***** Supplied text

Last weekend Tottenham gifted Liverpool a late own goal maintaining the momentum for the Premier League title race. As usual when these last gasp incidents happen the world of social media goes into overdrive. One of the more popular claims, that constantly reasserts itself, is that Tottenham have a proclivity to collapse and concede late goals. This view has crept into public perception – it is woven into Tottenham’s DNA to ‘bottle it’ and that this is a ‘cultural’ facet of the club. Mental strengths and resilience are often called into question.

Let’s consider the evidence on late goals for and against Tottenham when the margins are tight, meaning that they shape the result.  These are the late goals that matter as they swing the result when only a one goal margin between the teams exists. I define late goals as those from the 85th minute to the final whistle.

Since the Premier League began Tottenham have been involved in 133 of these encounters where late goals changed the outcome. The facts are that 56 late incidents have gone against Tottenham (where they conceded) but 77 have gone in their favour (where they scored).

The first table shows the breakdown of the 56 times Spurs went from winning to drawing (2 points dropped), drawing to losing (1 pointed dropped) and winning to losing (3 points dropped). Since 1992 Tottenham have dropped 78 points late on – the one total turnaround was against Everton in 2012 when Steven Pienaar (90), and Nikica Jelavic (90+2) scored in the dying stages.
Picture
The second table shows the 77 times Spurs went from drawing to winning (2 points gained), losing to drawing (1 pointed gained) and losing to winning (3 points gained). Since 1992 Tottenham have gained 130 points late on. Many of these have been against traditionally big clubs – twice in recent times they have trumped Liverpool at the death (Roman Pavlyuchenko and Aaron Lennon scored very late goals in 2008 and 2010 respectively). Spurs have also completely turned it around in the dying minutes four times in the Premier League. In 1993 Darren Anderton (88) and Darren Caskey (90) flipped an incoming loss to Everton on its head. More recently, Spurs have twice grasped a win from the jaws of defeat against West Ham courtesy of Dimitar Berbatov- Paul Stalteri (06/07) and two Harry Kane goals (16/17). They also turned around a losing position late on against Swansea in 2017
Picture
Tottenham have a net gain of 52 late points over the history of the Premier League – perhaps the perennial bottlers tag is misplaced. Easy to recall incidents, like last weekend, will likely skew judgements and detract from the evidence that paints a bigger picture. It will be interesting to compare this to the other five clubs that have always participated in the competition.

**********
***** Data under study

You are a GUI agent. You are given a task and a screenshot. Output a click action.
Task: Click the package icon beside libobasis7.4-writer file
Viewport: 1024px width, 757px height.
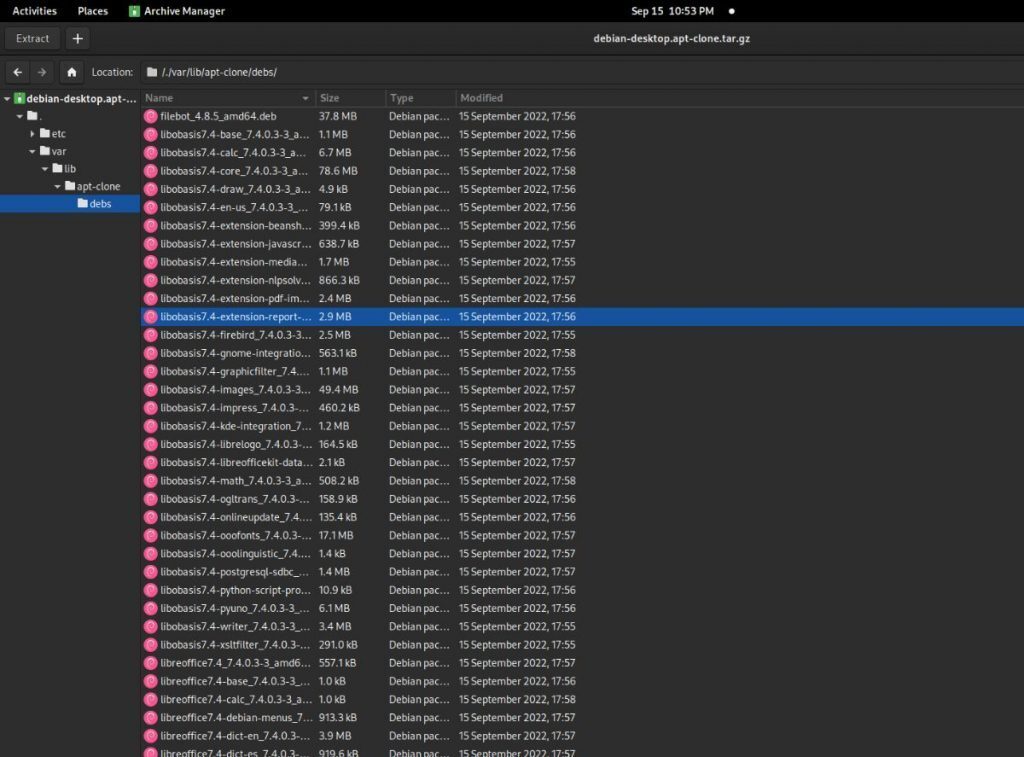(x=149, y=626)
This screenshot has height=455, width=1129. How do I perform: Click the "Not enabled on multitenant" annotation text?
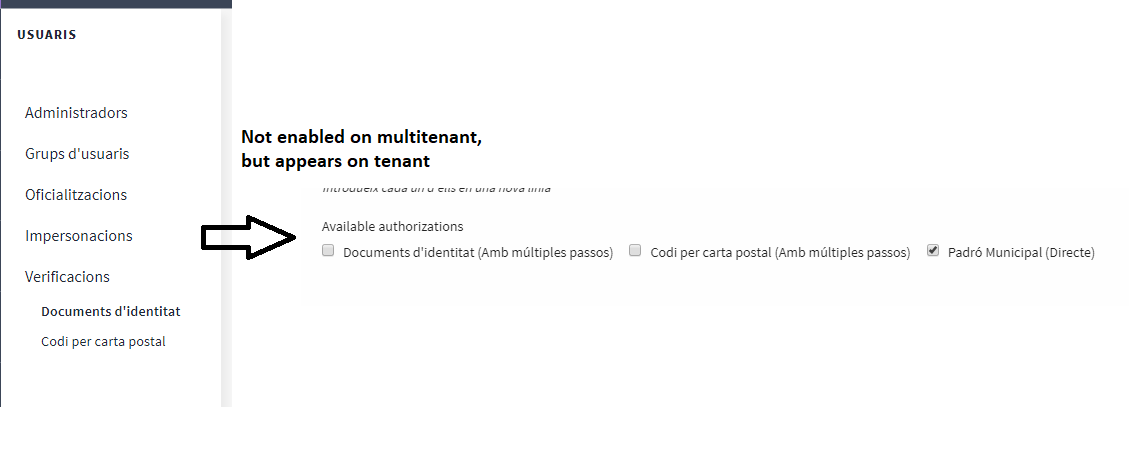coord(361,138)
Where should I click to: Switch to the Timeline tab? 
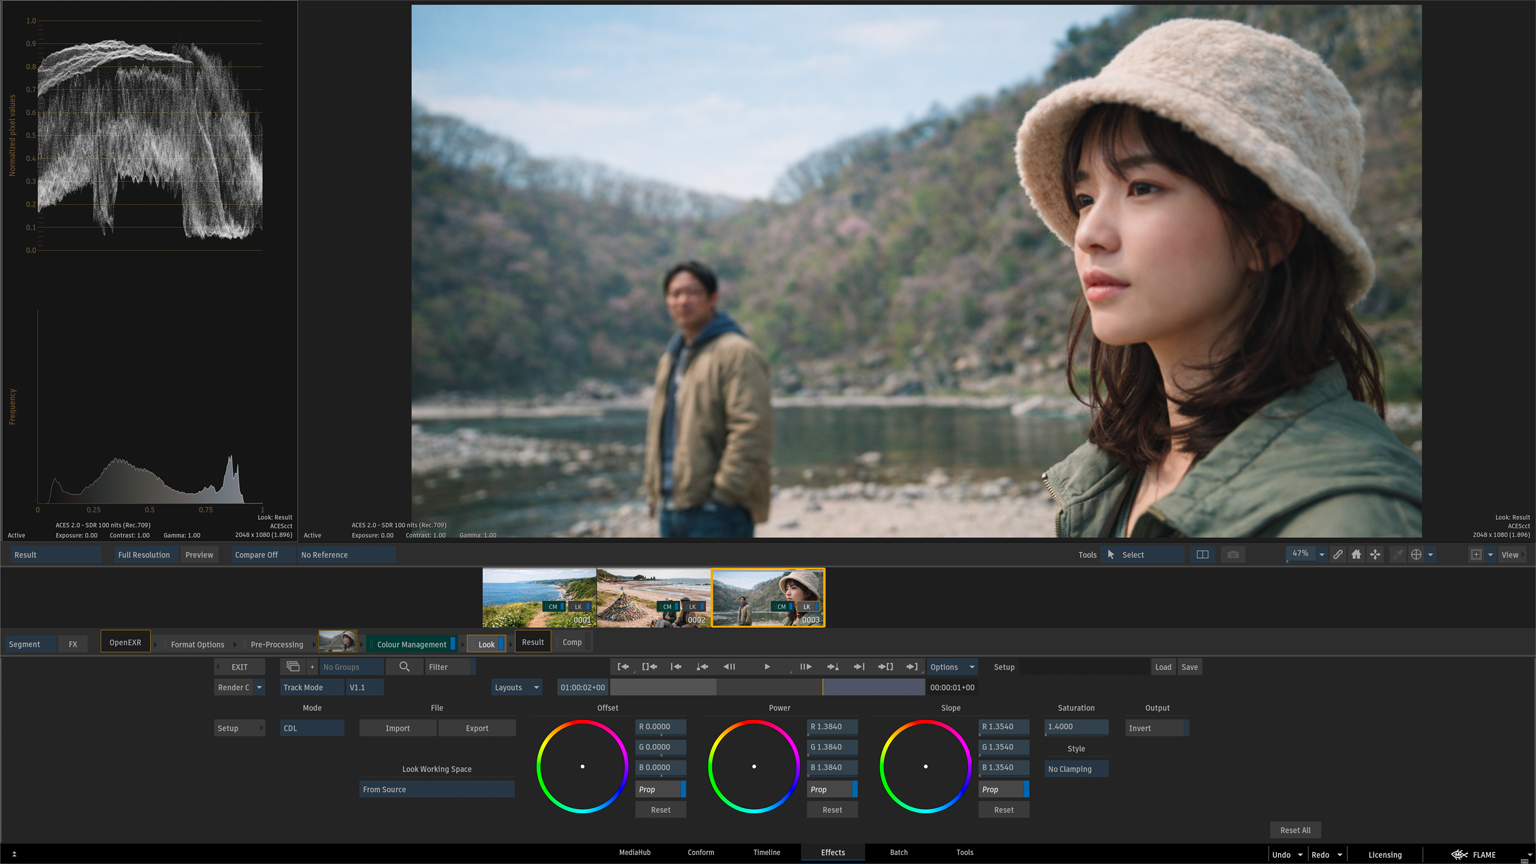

**********

● **Parts of the exercise**:
1) Update the passage on Tottenham's late goals from "Last weekend Tottenham" up to and including "the final whistle.", replacing "social media" with "online forums".
2) Translate this sentence from the passage on Tottenham's late goals into Spanish: "I define late goals as those from the 85th minute to the final whistle."

● **Task-by-task solutions**:
1)
Last weekend Tottenham gifted Liverpool a late own goal maintaining the momentum for the Premier League title race. As usual when these last gasp incidents happen the world of online forums goes into overdrive. One of the more popular claims, that constantly reasserts itself, is that Tottenham have a proclivity to collapse and concede late goals. This view has crept into public perception – it is woven into Tottenham’s DNA to ‘bottle it’ and that this is a ‘cultural’ facet of the club. Mental strengths and resilience are often called into question.

Let’s consider the evidence on late goals for and against Tottenham when the margins are tight, meaning that they shape the result.  These are the late goals that matter as they swing the result when only a one goal margin between the teams exists. I define late goals as those from the 85th minute to the final whistle.

2) Defino los goles tardíos como los que van desde el minuto 85 hasta el pitido final.